I just won't leave it.

For one thing, I need to provide some entertainment for Randy at the feed mill.

For another, I'm cheap.

But mainly, I don't trust conventional wisdom when the "wisdom" comes from a multinational agricorp and the "conventional" is the convention of the compliant customer.

We're talking about a woman who personally salvages whole cow tripes -- innards so vile that the slaughterhouse workers refuse to touch them -- for her dogs. Because they are that good for them.

When I got my first chickens I bought commercial chicken feed at Tractor Supply or Agway, in fifty pound sacks. The food is in pellet or crumbled pellet form, its constituent ingredients unrecognizable. It is "complete and balanced."

You can guess how long that lasted.

When we bought our first flock of meat chickens, our friends Rachel and Stan encouraged me to have feed made up at Zanella's.

Nineteenth-century technology, still going strong at Zanella's and mixing my chicken feed; photographed with a five-year-old cell phone camera that is already obsolete.

This is the sort of thing I do on principle -- buying from a local small business that sources most of its supplies from local small farmers. It was also significantly cheaper.
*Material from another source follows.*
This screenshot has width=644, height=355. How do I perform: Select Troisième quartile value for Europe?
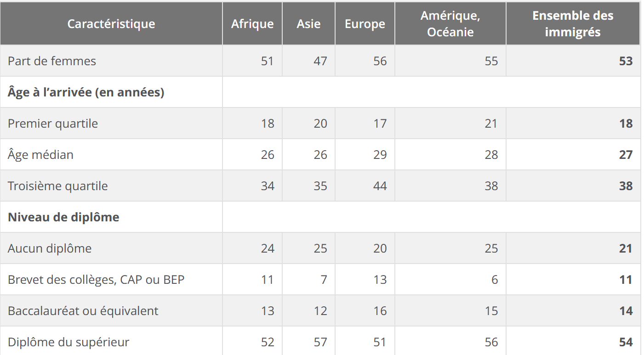tap(380, 186)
Our local, local mill, Knauf's in Harmony, a few miles away, has been shuttered and for sale since before we moved here. I remember buying a few dog supplies and garden things there years back, when we lived in the sprawlburb to the south. They were phoning it in then. I wish someone would buy the mill and do something with it. John Zanella says the mill equipment is probably not salvageable; I still think the building would make a keen brewpub. It's a great location, but parking would be an issue.

Randy, the animal-feed guy at Zanella's, ground up the standard corn/soy mash for broiler chickens, and I drove off with a half-ton on the trailer. Did the same this year, and while I was kvetching about the high cost of layer pellets, Randy pointed out that the broiler mash could also feed the hens, as long as they were getting oyster shell.

Derrrr ....

But later this summer I started reading and talking to people and thinking (always a mistake), and then buying sacks of whole grains and experimenting.
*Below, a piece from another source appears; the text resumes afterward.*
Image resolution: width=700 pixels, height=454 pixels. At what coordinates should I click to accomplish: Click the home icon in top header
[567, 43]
How locally can a chicken eat?

What are the optimum protein, calcium, fat contents?

Are the whole grains better for the birds than pulverized?

How can I keep egg quality and hen health up during the winter, when pasture is snow-covered or just dead?
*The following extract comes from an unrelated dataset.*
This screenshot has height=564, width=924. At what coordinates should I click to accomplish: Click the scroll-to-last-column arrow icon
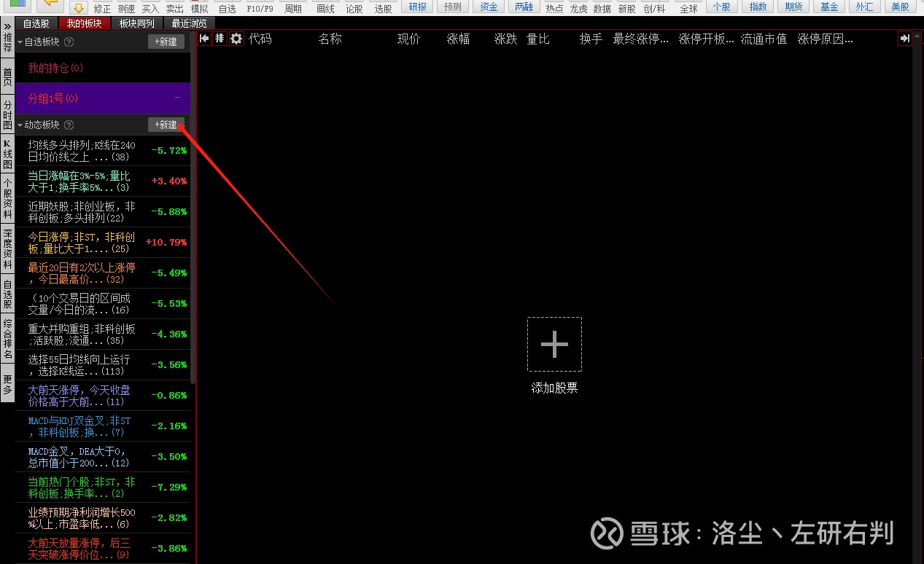click(x=904, y=39)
I goosed out a recipe that we'll try:

cracked roasted soybeans
rolled corn
wheat
oats
milo
(All the above grains are local)
sunflower seeds
soybean oil
dicalcium phosphate
brewer's yeast
mineral pre-mix

ad lib (in separate hoppers):
kelp meal
oyster shell

add in winter:
alfalfa meal (as rabbit pellets)

Soybeans and corn need to be cracked for the chickens; the other grains are served whole
Pasture all year when it isn't encased in snow, but the food value of the pasture starts dropping off to negligible levels around now (the psychological value is indisputable -- just ask the chooks who were snowed in for much of last winter).

Scraps from wherever I can get them -- our kitchen, friends. I'm going to try to work with some local restaurants on recycling scraps this winter. I hate waste even more than I'm cheap. Chickens eat anything. The commercial diet is deficient in animal protein and fresh green stuff, and they can't make that up on pasture in the winter. I'm interested to see how much difference the rabbit pellets might make.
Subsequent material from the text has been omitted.